Three further volumes on similar principles followed, concerned with engraved gems, a notable field for aristocratic collectors (and one rife with excellent sixteenth- and seventeenth-century fakes), Gemme antiche figurate date in luce da Domenico de' Rossi colle sposizioni di Paolo Alessandro Maffei, (Rome 1707). Rossi may have been inspired by Mattei's copious notes contributed, under the name Paolo Antoniano, to the more erudite volume on the satires of "Quintus Settanus", the pseudonym of Lodovico Sergardi, Satyrae, numero auctae mendes purgatae & singulae locupletiores... (Rome 1700). Sergardi's satires themselves were based on Roman originals.

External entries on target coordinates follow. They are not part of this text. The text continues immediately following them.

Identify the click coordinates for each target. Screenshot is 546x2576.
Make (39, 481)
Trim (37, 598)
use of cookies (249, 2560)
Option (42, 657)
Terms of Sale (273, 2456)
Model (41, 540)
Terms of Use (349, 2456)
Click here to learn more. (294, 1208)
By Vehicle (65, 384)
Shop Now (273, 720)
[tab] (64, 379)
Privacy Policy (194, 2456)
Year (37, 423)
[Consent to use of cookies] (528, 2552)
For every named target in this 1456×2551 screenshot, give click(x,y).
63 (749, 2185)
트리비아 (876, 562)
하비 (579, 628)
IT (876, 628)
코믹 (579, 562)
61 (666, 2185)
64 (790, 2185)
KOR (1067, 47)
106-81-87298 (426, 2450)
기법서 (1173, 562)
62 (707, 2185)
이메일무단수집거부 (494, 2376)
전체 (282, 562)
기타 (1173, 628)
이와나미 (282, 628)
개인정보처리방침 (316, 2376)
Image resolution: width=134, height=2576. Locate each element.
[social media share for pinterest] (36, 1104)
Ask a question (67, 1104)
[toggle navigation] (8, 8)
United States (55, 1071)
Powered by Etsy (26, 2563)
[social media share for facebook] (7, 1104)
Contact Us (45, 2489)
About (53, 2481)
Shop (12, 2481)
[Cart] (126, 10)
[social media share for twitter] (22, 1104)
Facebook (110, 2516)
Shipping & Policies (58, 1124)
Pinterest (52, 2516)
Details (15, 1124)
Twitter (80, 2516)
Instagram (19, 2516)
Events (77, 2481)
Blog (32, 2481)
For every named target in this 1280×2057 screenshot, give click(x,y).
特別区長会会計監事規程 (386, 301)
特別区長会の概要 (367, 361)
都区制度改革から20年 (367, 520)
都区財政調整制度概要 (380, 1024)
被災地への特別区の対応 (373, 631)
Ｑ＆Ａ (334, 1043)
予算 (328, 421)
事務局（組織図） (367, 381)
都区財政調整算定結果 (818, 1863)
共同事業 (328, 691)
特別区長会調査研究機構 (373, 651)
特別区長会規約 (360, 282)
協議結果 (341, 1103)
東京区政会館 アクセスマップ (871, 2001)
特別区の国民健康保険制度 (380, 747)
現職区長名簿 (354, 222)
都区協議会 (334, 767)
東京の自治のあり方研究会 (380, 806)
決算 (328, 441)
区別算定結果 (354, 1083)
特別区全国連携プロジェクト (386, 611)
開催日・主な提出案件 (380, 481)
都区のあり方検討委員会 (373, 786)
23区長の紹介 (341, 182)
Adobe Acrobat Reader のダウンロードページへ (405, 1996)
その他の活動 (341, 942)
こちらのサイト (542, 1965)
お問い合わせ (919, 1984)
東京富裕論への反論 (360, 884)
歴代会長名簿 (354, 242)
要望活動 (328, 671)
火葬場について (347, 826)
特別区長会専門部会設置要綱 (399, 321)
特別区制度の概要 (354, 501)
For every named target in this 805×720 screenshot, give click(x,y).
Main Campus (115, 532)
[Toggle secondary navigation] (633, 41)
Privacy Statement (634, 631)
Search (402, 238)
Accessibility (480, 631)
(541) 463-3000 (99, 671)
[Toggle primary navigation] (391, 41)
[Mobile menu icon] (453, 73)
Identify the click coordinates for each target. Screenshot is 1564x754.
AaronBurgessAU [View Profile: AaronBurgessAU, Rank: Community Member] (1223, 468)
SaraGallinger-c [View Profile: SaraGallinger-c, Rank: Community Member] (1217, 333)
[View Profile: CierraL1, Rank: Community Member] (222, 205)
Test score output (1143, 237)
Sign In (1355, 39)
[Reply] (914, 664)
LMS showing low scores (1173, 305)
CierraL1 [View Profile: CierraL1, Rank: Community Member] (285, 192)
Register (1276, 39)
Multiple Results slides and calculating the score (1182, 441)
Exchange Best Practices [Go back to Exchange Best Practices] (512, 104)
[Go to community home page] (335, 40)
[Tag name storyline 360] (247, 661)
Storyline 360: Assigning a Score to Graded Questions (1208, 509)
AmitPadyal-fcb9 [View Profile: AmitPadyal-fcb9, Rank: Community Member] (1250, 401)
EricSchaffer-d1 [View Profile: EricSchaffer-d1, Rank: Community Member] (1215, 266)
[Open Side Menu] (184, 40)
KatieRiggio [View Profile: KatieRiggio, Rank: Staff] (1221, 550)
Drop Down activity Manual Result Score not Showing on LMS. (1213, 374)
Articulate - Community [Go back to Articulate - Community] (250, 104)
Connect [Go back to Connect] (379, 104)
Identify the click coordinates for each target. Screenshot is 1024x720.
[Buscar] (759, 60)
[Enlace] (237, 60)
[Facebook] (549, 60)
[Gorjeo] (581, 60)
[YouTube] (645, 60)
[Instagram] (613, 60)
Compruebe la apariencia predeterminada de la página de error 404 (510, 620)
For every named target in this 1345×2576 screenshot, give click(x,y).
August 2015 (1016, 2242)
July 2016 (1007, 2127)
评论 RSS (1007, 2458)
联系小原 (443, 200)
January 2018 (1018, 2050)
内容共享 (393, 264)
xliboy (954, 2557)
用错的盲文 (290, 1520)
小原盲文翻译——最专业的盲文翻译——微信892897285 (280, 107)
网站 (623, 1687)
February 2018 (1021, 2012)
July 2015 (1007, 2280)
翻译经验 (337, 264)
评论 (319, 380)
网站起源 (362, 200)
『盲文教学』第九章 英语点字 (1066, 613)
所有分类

Under the disguise of Paolo Riccobadi del Bovo he published a defense of Bernard de Montfaucon's Diario Italico against the critical attacks of Francesco Ficoroni.

A fire consumed all his library and his literary correspondence with other erudite Europeans, among whom was Gottfried Wilhelm Leibniz, with the result that, as a man of letters, he is remembered largely for the notes in the commercial enterprise of the Raccolta di Statue.